Friday, October 24, 2014

The Maiden Dracula

The Maiden Dracula
by
Bobby Derie

"There have been so many that carried the name Dracula," the old woman said, running one thin hand over the leather-bound spines, some worn so thin in places that bits of the bone and vellum beneath shone through, "It was a mark of respect, you see. For those that were so terrible in life, they seemed the fingers of the devil in this world. Vlad Dracul is merely the most famous...but far from the only one, or even the worst."

She smiled, showing the gaps where her canine teeth used to be.

"One of the worst was, perhaps, the Maiden Dracula - of no relation to the Order of the Dragon; indeed, she was born in Moravian Wallachia, in a hamlet which gave eggs and horse feed to the town of Valašské Meziříčí. They say she was the only daughter of a rough-faced farmer whose wife and died, and when she came of age she did all the chores of son and daughter for him - slaughtering pigs and chickens, handling the horse, bringing in the grain, all by herself. Perhaps that is when the rumors started, for she was a pretty thing when she came of age, and he would shy all the men and boys away that might have thought to marry her. So she was called the Maiden; and no other name but one has survived the centuries."

The smile vanished, and she fidgeted at her belt, where a plain knife with a wooden handle was tucked.

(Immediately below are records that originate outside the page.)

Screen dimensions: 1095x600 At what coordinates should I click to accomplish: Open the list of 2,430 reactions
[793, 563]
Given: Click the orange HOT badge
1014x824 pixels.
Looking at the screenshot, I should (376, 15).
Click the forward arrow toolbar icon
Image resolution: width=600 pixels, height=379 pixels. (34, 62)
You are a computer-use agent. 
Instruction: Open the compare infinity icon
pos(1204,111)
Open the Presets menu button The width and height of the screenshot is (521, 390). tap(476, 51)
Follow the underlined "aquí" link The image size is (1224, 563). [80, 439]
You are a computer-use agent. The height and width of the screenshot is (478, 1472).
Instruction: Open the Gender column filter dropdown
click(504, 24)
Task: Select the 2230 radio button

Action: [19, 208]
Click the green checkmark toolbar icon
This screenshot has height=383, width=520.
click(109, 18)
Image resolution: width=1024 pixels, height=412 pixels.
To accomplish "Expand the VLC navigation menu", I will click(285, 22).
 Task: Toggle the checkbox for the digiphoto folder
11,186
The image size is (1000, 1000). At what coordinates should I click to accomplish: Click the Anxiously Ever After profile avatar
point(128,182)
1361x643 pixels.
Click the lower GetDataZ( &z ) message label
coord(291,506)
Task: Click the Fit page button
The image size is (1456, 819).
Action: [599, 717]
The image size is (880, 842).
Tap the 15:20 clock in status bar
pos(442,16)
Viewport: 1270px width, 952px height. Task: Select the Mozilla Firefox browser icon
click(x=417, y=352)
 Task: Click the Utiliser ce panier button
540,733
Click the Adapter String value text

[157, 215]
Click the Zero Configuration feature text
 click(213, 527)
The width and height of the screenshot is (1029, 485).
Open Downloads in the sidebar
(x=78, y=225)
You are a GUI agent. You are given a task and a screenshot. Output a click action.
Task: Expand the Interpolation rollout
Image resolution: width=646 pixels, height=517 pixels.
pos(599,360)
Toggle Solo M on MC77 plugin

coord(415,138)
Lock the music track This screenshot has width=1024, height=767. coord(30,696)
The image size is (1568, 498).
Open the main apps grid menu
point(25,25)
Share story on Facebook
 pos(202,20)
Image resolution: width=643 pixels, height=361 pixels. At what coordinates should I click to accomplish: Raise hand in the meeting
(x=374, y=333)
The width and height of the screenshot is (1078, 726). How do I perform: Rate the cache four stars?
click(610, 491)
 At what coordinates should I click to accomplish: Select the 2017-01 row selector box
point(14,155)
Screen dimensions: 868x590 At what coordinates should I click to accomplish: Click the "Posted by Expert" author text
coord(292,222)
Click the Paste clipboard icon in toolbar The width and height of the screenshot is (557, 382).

"Of course, there is more than what the stories say. You can only imagine yourself what it must have been like for the girl and father alone, how the townsfolk might have whispered - and there is another legend that says one day a man came into Valašské Meziříčí after a terrible accident on the farm, and that he had somehow gelded himself while sharpening a scythe. A terrible story, but farmers do tend to lose pieces of themselves...especially if they do not pay close attention to where they are in relation to other things."

She took the knife out, which slide from the sheath with the soft sound of steel on leather, and used the point of the blade to clean beneath her nails.

"The Turk was largely gone from Wallachia at that point, but as with all retreating armies they had left bastards - and these who remained behind had formed a band of brigands who struck where they could, stealing food and clothing and horses, sometimes women and young boys when the opportunity availed them. It was a small band, of perhaps thirteen men - though some stories say thirty-seven, and others fifty-one. It doesn't really matter, I suppose. But one cold winter the hamlet and town were sore oppressed by the brigands, who grey bolder and bolder, though they struck only by night. Still might they have lived another winter, except that in one daring raid, they broke into her farm, and stole the meat from their smoke-house."

Now she smiled again, and took out a soft cloth to clean the blade, which had a little device worked into the hilt of curious design - like a Celtic knot woven into a skull.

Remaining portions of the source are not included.